9月16日のBSフジLIVEプライムニュースで木村太郎氏が面白いお話をされていました。サソリとカエルの寓話なのですが、なるほど~と納得させるものがありましたのでご紹介します(番組内では、カエルではなくワニとなってました)。
一匹のサソリが川を渡りたいと思っていました。しかし、サソリは泳げません。そこにカエルが現れました。サソリはカエルに「向こう岸までおぶって運んでくれないか?」と頼みました。カエルは「いやだね、お前は俺を刺すに決まっている」と返事しましたが、サソリは「君を刺したら俺は溺れて死んでしまう。そんなことするわけないだろう」と言い返しました。カエルは納得しサソリを背負って川を渡りました。ちょうど半分ぐらいに差し掛かったところ、カエルは突然、背中に鋭い痛みを感じました。「どうして刺したんだ、お前も死ぬんだぞ」。
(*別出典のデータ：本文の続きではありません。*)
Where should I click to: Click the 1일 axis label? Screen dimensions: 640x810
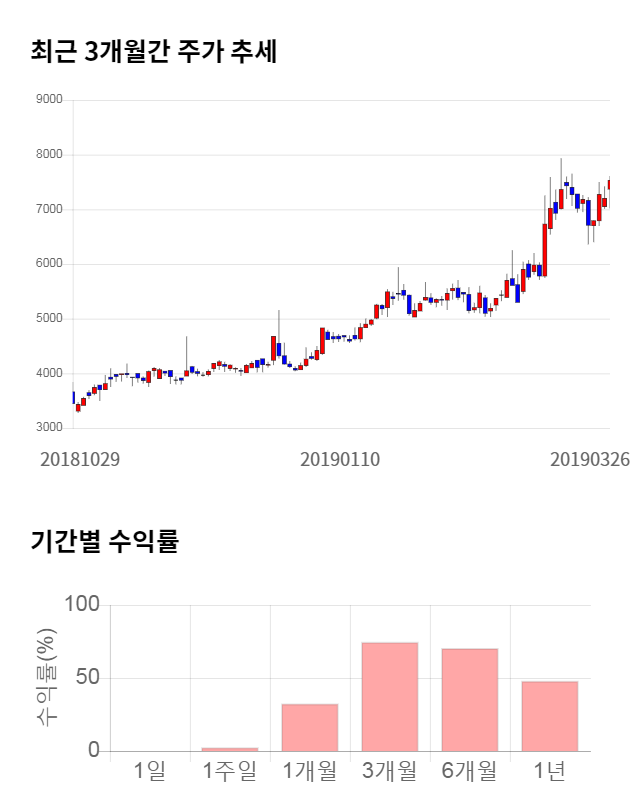pyautogui.click(x=150, y=772)
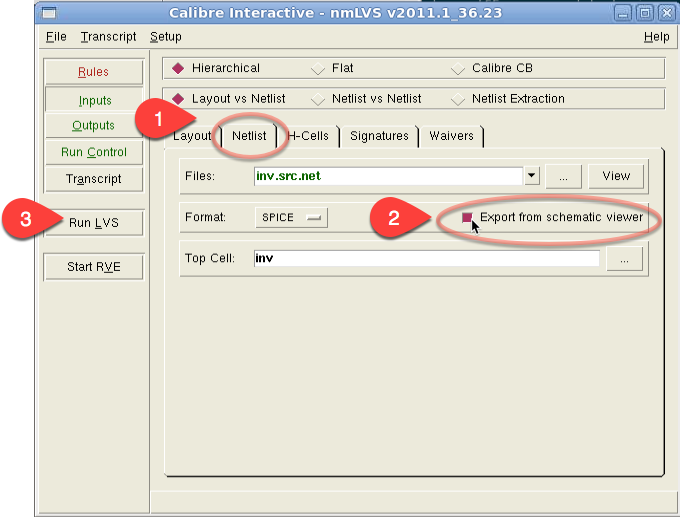Browse for netlist file with ellipsis button
This screenshot has height=517, width=680.
pyautogui.click(x=564, y=176)
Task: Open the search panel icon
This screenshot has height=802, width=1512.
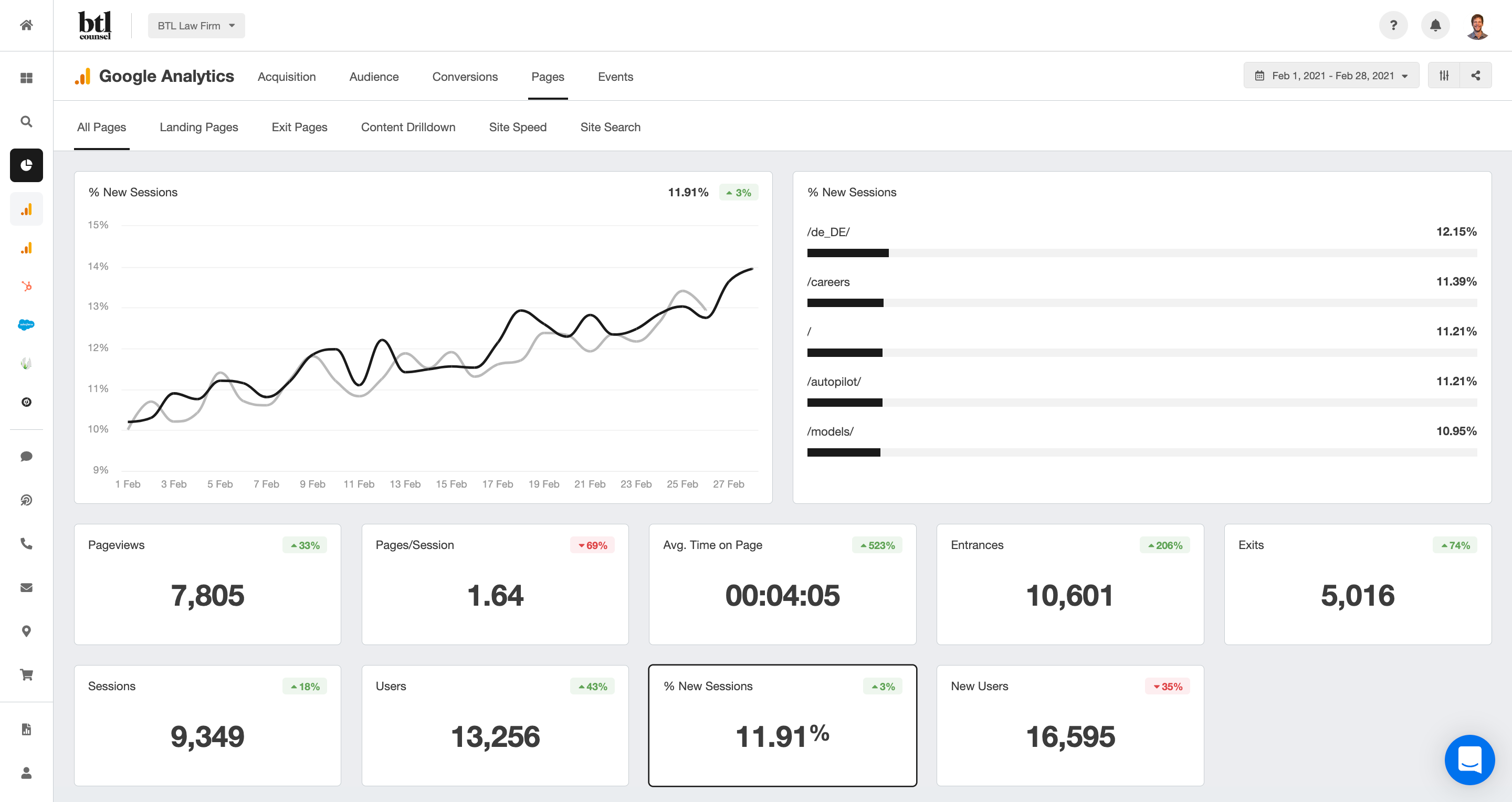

サソリは言いました「すまない、わかってはいるんだ。でもどうしてもやめられない、それが俺の性(サガ)なんだ」
木村太郎氏はこの最後の部分、「どうして刺したんだ、お前も死ぬんだぞ」「すまない、わかってはいるんだ。でも、それが中東なのさ」と紹介されてました。このなんとも理不尽なところが中東問題の難しさなのだと。。。
ボルトン氏解任(辞任?)の直接の原因となったのは、タリバンとのアフガニスタン和平交渉でしたが、キャンプデービッドにタリバンを呼んで和平の握手をする寸前に、彼らはテロ事件を起こしました。まさに「なぜ??」、クエッションマークがいくらあっても足りません。安倍首相のイラン訪問の際も、日本のタンカーが攻撃されました。客として呼ばれている、その国のタンカーを攻撃するでしょうか。これも全く意味不明であり、当初はイランがそんなことをするはずはないと思っていましたが、これで納得です。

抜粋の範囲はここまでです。